# Prompt:
Go through the listing below and return every line exactly.

# Records for processing:
·····

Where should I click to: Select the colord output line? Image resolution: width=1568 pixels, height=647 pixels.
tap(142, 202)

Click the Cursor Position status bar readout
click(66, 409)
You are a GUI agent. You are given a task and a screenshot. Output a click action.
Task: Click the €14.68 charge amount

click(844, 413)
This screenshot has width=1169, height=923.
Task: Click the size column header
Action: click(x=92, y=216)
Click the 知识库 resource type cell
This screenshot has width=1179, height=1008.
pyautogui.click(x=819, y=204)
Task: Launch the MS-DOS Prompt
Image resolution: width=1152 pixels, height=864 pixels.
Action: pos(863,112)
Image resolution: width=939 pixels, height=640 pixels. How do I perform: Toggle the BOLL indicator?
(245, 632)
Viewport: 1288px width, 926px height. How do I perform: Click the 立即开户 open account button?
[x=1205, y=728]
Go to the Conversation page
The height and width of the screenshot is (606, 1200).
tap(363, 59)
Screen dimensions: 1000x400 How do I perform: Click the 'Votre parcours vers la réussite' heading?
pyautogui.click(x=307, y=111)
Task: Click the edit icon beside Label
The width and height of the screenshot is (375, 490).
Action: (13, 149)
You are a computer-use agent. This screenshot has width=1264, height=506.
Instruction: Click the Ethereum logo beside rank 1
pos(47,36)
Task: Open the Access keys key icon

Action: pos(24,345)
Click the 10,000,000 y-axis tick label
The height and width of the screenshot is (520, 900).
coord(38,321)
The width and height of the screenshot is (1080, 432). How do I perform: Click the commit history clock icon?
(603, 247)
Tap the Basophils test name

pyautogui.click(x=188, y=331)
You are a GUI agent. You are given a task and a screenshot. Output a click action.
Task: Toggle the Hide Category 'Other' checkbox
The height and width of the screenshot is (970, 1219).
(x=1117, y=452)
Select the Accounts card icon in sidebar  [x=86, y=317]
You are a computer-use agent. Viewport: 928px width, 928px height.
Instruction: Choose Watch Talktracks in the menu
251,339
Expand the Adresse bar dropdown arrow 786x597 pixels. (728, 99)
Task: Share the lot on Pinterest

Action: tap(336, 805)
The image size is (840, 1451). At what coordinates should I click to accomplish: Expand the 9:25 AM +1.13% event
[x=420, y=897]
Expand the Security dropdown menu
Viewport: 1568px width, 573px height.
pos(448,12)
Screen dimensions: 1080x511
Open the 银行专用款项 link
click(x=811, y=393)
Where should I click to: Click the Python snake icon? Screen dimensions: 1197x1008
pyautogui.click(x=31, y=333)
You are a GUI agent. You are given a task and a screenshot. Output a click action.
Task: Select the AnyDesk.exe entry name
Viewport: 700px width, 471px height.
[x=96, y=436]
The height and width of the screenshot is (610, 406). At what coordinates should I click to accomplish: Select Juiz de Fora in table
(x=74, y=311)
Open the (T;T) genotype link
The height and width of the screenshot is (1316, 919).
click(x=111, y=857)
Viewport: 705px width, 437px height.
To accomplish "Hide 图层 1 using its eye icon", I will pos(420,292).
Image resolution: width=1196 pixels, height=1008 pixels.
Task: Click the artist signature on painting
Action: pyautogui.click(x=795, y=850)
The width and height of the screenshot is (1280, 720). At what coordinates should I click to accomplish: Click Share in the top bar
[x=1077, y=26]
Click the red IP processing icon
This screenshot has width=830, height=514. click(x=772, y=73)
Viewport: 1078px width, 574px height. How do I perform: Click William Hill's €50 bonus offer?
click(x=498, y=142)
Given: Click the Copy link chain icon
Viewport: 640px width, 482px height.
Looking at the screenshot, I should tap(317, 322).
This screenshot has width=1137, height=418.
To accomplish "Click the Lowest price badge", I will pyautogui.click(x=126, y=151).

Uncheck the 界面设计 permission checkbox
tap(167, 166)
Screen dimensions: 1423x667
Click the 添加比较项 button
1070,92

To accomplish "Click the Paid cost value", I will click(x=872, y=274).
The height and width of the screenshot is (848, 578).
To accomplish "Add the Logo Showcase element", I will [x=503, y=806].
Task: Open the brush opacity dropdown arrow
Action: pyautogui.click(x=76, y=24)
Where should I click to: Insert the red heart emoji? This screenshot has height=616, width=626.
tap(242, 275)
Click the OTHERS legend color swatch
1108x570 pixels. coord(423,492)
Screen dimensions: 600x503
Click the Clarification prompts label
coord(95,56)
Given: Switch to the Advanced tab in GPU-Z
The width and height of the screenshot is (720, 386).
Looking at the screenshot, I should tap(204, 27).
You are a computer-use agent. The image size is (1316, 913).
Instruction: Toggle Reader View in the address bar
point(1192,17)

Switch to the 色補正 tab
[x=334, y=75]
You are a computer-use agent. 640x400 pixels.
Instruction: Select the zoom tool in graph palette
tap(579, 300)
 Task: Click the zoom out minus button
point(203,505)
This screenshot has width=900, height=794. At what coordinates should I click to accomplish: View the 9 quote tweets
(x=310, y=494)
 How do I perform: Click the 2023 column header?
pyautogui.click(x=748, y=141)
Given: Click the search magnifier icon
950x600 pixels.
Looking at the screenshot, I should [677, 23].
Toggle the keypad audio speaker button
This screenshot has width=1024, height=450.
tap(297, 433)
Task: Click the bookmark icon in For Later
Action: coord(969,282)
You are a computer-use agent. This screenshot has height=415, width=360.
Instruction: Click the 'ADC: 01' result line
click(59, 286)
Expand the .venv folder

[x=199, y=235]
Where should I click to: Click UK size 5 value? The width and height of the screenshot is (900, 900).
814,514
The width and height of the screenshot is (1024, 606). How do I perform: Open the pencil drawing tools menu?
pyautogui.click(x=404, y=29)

·····

# Task result:
Where should I click to: Select the colord output line? Image resolution: width=1568 pixels, height=647 pixels.
tap(142, 202)

Click the Cursor Position status bar readout
click(66, 409)
You are a GUI agent. You are given a task and a screenshot. Output a click action.
Task: Click the €14.68 charge amount

click(844, 413)
This screenshot has width=1169, height=923.
Task: Click the size column header
Action: click(x=92, y=216)
Click the 知识库 resource type cell
This screenshot has width=1179, height=1008.
pyautogui.click(x=819, y=204)
Task: Launch the MS-DOS Prompt
Image resolution: width=1152 pixels, height=864 pixels.
Action: pos(863,112)
Image resolution: width=939 pixels, height=640 pixels. How do I perform: Toggle the BOLL indicator?
(245, 632)
Viewport: 1288px width, 926px height. How do I perform: Click the 立即开户 open account button?
[x=1205, y=728]
Go to the Conversation page
The height and width of the screenshot is (606, 1200).
tap(363, 59)
Screen dimensions: 1000x400 How do I perform: Click the 'Votre parcours vers la réussite' heading?
pyautogui.click(x=307, y=111)
Task: Click the edit icon beside Label
The width and height of the screenshot is (375, 490).
Action: (13, 149)
You are a computer-use agent. This screenshot has width=1264, height=506.
Instruction: Click the Ethereum logo beside rank 1
pos(47,36)
Task: Open the Access keys key icon

Action: pos(24,345)
Click the 10,000,000 y-axis tick label
The height and width of the screenshot is (520, 900).
coord(38,321)
The width and height of the screenshot is (1080, 432). How do I perform: Click the commit history clock icon?
(603, 247)
Tap the Basophils test name

pyautogui.click(x=188, y=331)
You are a GUI agent. You are given a task and a screenshot. Output a click action.
Task: Toggle the Hide Category 'Other' checkbox
The height and width of the screenshot is (970, 1219).
(x=1117, y=452)
Select the Accounts card icon in sidebar  [x=86, y=317]
You are a computer-use agent. Viewport: 928px width, 928px height.
Instruction: Choose Watch Talktracks in the menu
251,339
Expand the Adresse bar dropdown arrow 786x597 pixels. (728, 99)
Task: Share the lot on Pinterest

Action: tap(336, 805)
The image size is (840, 1451). At what coordinates should I click to accomplish: Expand the 9:25 AM +1.13% event
[x=420, y=897]
Expand the Security dropdown menu
Viewport: 1568px width, 573px height.
pos(448,12)
Screen dimensions: 1080x511
Open the 银行专用款项 link
click(x=811, y=393)
Where should I click to: Click the Python snake icon? Screen dimensions: 1197x1008
pyautogui.click(x=31, y=333)
You are a GUI agent. You are given a task and a screenshot. Output a click action.
Task: Select the AnyDesk.exe entry name
Viewport: 700px width, 471px height.
[x=96, y=436]
The height and width of the screenshot is (610, 406). At what coordinates should I click to accomplish: Select Juiz de Fora in table
(x=74, y=311)
Open the (T;T) genotype link
The height and width of the screenshot is (1316, 919).
click(x=111, y=857)
Viewport: 705px width, 437px height.
To accomplish "Hide 图层 1 using its eye icon", I will pos(420,292).
Image resolution: width=1196 pixels, height=1008 pixels.
Task: Click the artist signature on painting
Action: pyautogui.click(x=795, y=850)
The width and height of the screenshot is (1280, 720). At what coordinates should I click to accomplish: Click Share in the top bar
[x=1077, y=26]
Click the red IP processing icon
This screenshot has width=830, height=514. click(x=772, y=73)
Viewport: 1078px width, 574px height. How do I perform: Click William Hill's €50 bonus offer?
click(x=498, y=142)
Given: Click the Copy link chain icon
Viewport: 640px width, 482px height.
Looking at the screenshot, I should tap(317, 322).
This screenshot has width=1137, height=418.
To accomplish "Click the Lowest price badge", I will pyautogui.click(x=126, y=151).

Uncheck the 界面设计 permission checkbox
tap(167, 166)
Screen dimensions: 1423x667
Click the 添加比较项 button
1070,92

To accomplish "Click the Paid cost value", I will click(x=872, y=274).
The height and width of the screenshot is (848, 578).
To accomplish "Add the Logo Showcase element", I will [x=503, y=806].
Task: Open the brush opacity dropdown arrow
Action: pyautogui.click(x=76, y=24)
Where should I click to: Insert the red heart emoji? This screenshot has height=616, width=626.
tap(242, 275)
Click the OTHERS legend color swatch
1108x570 pixels. coord(423,492)
Screen dimensions: 600x503
Click the Clarification prompts label
coord(95,56)
Given: Switch to the Advanced tab in GPU-Z
The width and height of the screenshot is (720, 386).
Looking at the screenshot, I should tap(204, 27).
You are a computer-use agent. The image size is (1316, 913).
Instruction: Toggle Reader View in the address bar
point(1192,17)

Switch to the 色補正 tab
[x=334, y=75]
You are a computer-use agent. 640x400 pixels.
Instruction: Select the zoom tool in graph palette
tap(579, 300)
 Task: Click the zoom out minus button
point(203,505)
This screenshot has width=900, height=794. At what coordinates should I click to accomplish: View the 9 quote tweets
(x=310, y=494)
 How do I perform: Click the 2023 column header?
pyautogui.click(x=748, y=141)
Given: Click the search magnifier icon
950x600 pixels.
Looking at the screenshot, I should [677, 23].
Toggle the keypad audio speaker button
This screenshot has width=1024, height=450.
tap(297, 433)
Task: Click the bookmark icon in For Later
Action: coord(969,282)
You are a computer-use agent. This screenshot has height=415, width=360.
Instruction: Click the 'ADC: 01' result line
click(59, 286)
Expand the .venv folder

[x=199, y=235]
Where should I click to: Click UK size 5 value? The width and height of the screenshot is (900, 900).
814,514
The width and height of the screenshot is (1024, 606). How do I perform: Open the pencil drawing tools menu?
pyautogui.click(x=404, y=29)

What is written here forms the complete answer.